Neverland não não também não

domingo, 22 de fevereiro de 2015

Doctor

 

 
 

  A noite havia apenas começado para o mundo. Mas para uma criança já era hora de dormir. E para a vovó também. Ela dormira no sofá e sempre que a menina se aproximava e aconselhava que fosse para a cama, a velhinha dizia que estava vendo TV. Não querendo mais insistir, quando ela adormecera novamente, a criança lhe acomodou melhor e lhe cobriu, desligando a televisão e indo para seu quarto logo em seguida.

  Seus pais tinham ido a uma festa e a deixara com sua avó. Eles faziam isso algumas vezes, e ela até mesmo gostava: conversava e brincava com sua avó e esperava na janela o Peter Pan chegar. Sonhara com ele inúmeras vezes, mas gostava de crer que não eram sonhos, que ele a fazia pensar que o eram. Acreditava ainda mais porque apenas sonhava com ele quando sua avó cuidava dela e acabava dormindo no sofá.

  Sentadinha perto da janela, olhando para o céu, encantada com a lua e esperando algo que não sabia se chegaria. Analu suspirou, e junto com seu suspiro lágrimas escorreram de seus olhinhos. Queria viver uma vida de sonhos, não uma vida de fatos.

  Para sua surpresa ouvira um barulho. Um barulho que nunca conseguiria reproduzir, mas que fazia sua mente se encher de possibilidades. Algo surgira em seu quintal e ela simplesmente não conseguia ver por causa de uma árvore que estava na frente. Levantara-se de um salto e se esforçava para tentar ver, mas não conseguia. Descera as escadas correndo, mas se preocupando em não fazer barulho, e abrira a porta, escondendo-se atrás dos arbustos e da árvore.

  Seria uma fada? Um elfo? Um gnomo? Não, parecia-lhe muito barulhento para tal. Um gigante?! Seria muito ruim se o fosse, não tinha nem ao menos uma espada... Talvez pudesse usar seus poderes mágicos... Que ainda não tinham se manifestado. Má ideia. Mas se fosse um gigante, pelo menos um herói iria salvá-la. Ao menos, ela esperava.
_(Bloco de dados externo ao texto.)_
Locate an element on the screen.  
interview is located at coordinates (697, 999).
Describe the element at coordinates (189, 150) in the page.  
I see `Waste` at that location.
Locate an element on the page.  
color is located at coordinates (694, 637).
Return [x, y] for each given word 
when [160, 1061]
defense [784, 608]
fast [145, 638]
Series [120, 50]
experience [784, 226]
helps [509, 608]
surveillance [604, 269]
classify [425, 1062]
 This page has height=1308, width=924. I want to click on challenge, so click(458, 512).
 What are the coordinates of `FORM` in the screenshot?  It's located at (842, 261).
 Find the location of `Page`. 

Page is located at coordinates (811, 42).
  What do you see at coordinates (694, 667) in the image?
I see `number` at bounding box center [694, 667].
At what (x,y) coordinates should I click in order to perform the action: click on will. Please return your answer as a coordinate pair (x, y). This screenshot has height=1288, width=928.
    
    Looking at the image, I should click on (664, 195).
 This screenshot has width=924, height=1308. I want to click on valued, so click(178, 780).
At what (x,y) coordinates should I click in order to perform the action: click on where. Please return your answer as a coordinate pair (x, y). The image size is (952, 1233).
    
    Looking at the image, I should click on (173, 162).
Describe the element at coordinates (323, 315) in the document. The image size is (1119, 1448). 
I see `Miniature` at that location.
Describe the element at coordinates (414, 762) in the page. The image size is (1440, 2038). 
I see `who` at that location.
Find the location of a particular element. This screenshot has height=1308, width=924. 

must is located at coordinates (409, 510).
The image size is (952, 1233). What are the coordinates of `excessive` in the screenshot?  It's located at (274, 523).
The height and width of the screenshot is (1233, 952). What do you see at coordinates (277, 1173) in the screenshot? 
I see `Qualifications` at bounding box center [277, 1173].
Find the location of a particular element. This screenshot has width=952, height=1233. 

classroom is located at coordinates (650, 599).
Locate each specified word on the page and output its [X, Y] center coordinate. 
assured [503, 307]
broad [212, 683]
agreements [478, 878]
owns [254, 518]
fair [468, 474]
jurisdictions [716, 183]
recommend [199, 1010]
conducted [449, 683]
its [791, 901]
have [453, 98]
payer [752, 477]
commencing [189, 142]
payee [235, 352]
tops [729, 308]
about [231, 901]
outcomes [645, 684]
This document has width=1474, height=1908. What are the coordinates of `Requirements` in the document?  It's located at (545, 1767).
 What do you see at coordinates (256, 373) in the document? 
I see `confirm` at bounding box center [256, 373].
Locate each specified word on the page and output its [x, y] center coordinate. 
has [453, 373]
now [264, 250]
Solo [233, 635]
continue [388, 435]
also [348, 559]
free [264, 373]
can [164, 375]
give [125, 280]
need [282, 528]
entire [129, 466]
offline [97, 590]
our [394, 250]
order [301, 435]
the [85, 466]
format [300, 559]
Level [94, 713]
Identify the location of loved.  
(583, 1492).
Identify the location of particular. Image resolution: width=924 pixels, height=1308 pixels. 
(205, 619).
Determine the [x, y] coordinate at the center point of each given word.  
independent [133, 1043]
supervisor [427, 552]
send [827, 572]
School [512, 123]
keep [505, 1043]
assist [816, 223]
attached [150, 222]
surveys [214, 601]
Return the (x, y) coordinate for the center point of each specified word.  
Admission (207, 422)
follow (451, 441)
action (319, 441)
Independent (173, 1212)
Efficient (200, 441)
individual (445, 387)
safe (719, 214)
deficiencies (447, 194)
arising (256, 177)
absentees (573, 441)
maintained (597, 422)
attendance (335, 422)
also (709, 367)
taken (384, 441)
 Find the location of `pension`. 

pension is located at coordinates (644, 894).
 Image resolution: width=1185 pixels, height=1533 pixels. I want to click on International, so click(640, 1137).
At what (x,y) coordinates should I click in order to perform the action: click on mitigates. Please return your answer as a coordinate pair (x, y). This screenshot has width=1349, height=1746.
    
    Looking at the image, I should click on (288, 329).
  Estava difícil de ver sem ser vista, e Analu tinha um pouco de medo por trás de todas as suas esperanças. Enfim, rapidamente, ela remexeu os arbustos, e com olhinhos atentos viu uma grande caixa azul. Uma grande caixa azul que nunca estivera no seu quintal e que não poderia aparecer ali tão repentinamente se não fosse por mágica.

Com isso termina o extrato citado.